Patients were pre-loaded with acetylsalicylic acid 500 mg and Clopidogrel 600 mg or Ticagrelor 180 mg at the time of intervention unless they were already on dual antiplatelet therapy (DAPT). Oral anticoagulation (OAC) was stopped 24 h before the procedure.
All patients were considered to receive two unifemoral sheaths with one primary access for intervention and the second one for contralateral dye injection. If antegrade success was likely, 4 French sheaths were chosen. Planned or potential retrograde procedures required a sheath size of 5 French or greater.
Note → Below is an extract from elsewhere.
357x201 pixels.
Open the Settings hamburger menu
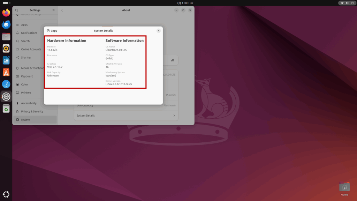tap(53, 10)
The larger size sheath was always put in first. The dilatator and Seldinger wire were left in place to help straighten the vessel and to guide the second puncture (Fig. 1). The smaller sheath was then placed medial to the first sheath unless there was not adequate space. The needle was guided strictly parallel and close to the first sheath making sure not to puncture it (Fig. 2). In some cases, the puncture and sheath placement were confirmed fluoroscopically (Fig. 3). In patients with severe femoral calcification and difficulty to insert the first sheath, the femoral artery was visualized with dye. In two cases, the operator deemed the vessel to be too narrow for a second sheath and the parallel sheath technique was abandoned (2.2%).
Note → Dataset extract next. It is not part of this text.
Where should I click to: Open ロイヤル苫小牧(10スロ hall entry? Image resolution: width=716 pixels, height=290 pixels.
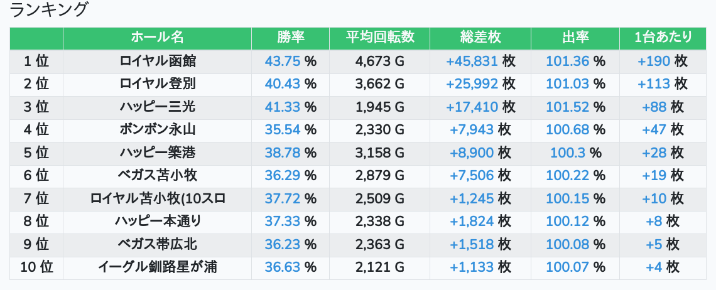(157, 198)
All procedures followed the same protocol with 10,000 IU of unfractionated heparin given as a bolus as soon as both sheaths were successfully placed. Roughly two thirds of the bolus were given through the sheath with the bigger diameter, the remaining third into the other sheath. Activated clotting time (ACT) was checked after 45 min while with BMI above 30 kg/m2, the ACT was checked sooner. Subsequent doses of unfractionated heparin were given according to the operator’s discretion with the goal to keep the ACT > 250 s during the procedure and < 250 s at its end. After the PCI was concluded, both sheaths were pulled immediately unless the ACT was still above 250 s, or the patient’s systolic blood pressure was above 180 mmHg. Reversal of heparin was not routinely performed.
No vascular closure devices were used in this case series, all sheaths were pulled and followed by manual compression only. More recently, two Angio-Seal vascular closure devices (Terumo Interventional Systems, Somerset, NJ) were used to close both puncture sites (if > 4 French) in most cases (Figs. 4 and 5).
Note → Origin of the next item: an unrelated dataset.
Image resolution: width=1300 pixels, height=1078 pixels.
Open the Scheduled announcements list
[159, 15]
Baseline data including procedural information, demographics, and comorbidities were collected prospectively in a dedicated database (ERCTO registry). Written consent was obtained. The case series was approved by the institutional research and ethics committee and complied with the Declaration of Helsinki.
Data analysis was done with the open access statistical software R 3.6.1 and R-Studio. All values are represented as mean with standard deviation.